People can feel free to debate the nitro / poly thing. Bottom line is nitro costs more for production and safety precaution reasons alone from what I can gather and I for one strongly prefer the feel and resonance and aesthetic potential of a thin nitro finish and am willing to pay more for it.

Other variables come to mind when you look at the market value of US made pure vintage (nickel) hardware and a Bakelite pick-guard which separates it from its mass produced counter parts as well as a period correct cloth / hand wired assembly and Alnico pickups as well as a paper in oil cap and premium pots and a switch, which is also assembled by a smaller and more elite department of Fender and topped off with all of the luxuries like a fat U shaped neck (hand shaped by someone with more experience than the regular modes) and a hand cut bone nut and G&G case etc..

This line (American original) is really the best value in terms of dollars to doughnuts. This and the MIM roadworn / 50’s lacquer models are the only two product lines that Fender would have if I owned it.

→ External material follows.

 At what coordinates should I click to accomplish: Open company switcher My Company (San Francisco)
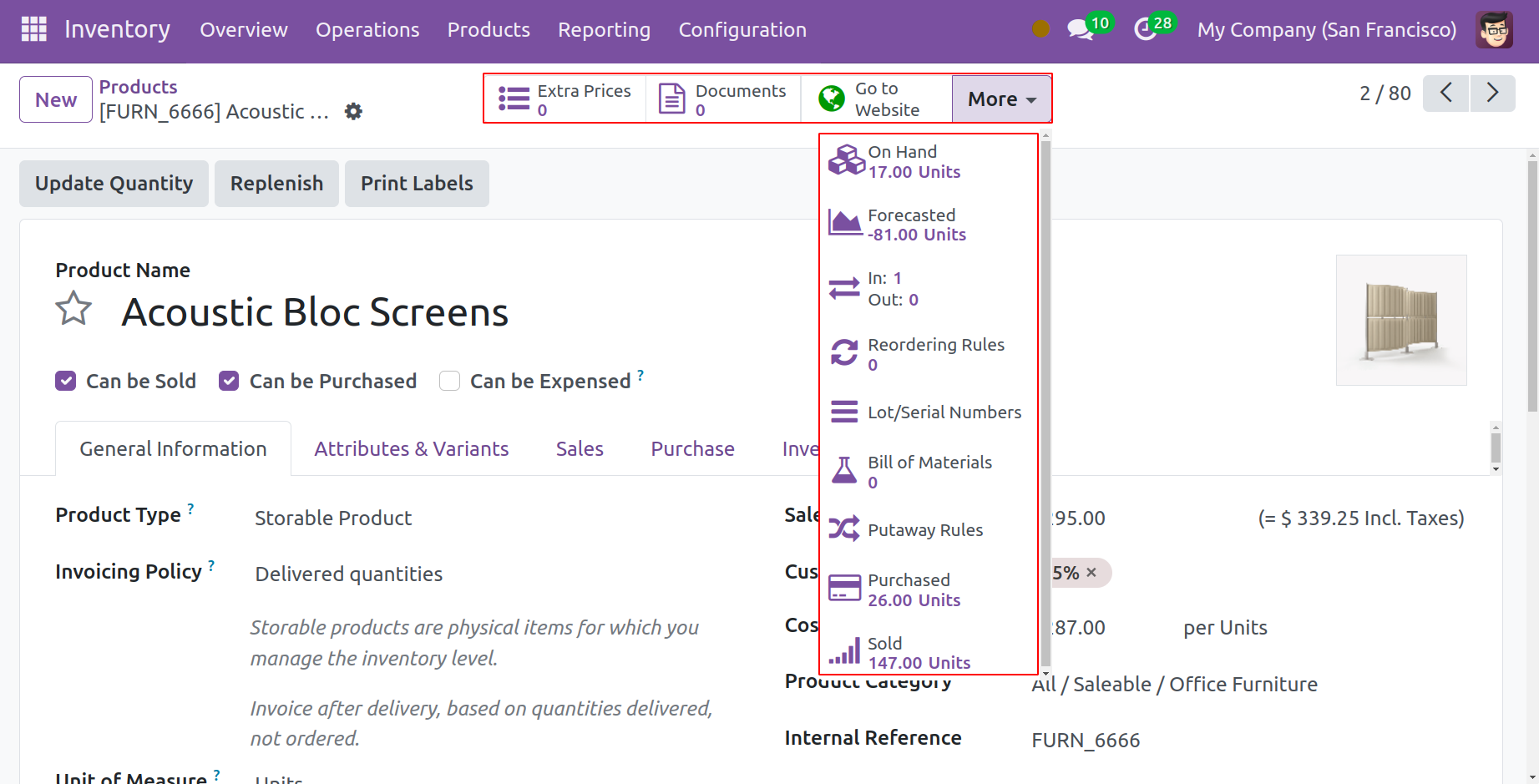point(1326,30)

It would keep the traditions and the specifications and over all value of the brand right up there with their golden era. 

With inflation, this is perhaps cheaper than an original at the time it was introduced and despite the mystical and historical qualities of the originals, these are going to be more consistent and predictable than something done purely by hand.

I actually built one to this standard albeit with a French polished neck finish and not as accurate headstock (Warmoth) and it cost me more than $2700. But I can’t do 7.25 radius that comes on the one mentioned in the ad and I prefer a guaranteed one piece ash body and a hand rubbed neck finish with stainless steel frets. I also like the freedom to choose my own pickups. But ya, it’s pricey to order everything at once from the states.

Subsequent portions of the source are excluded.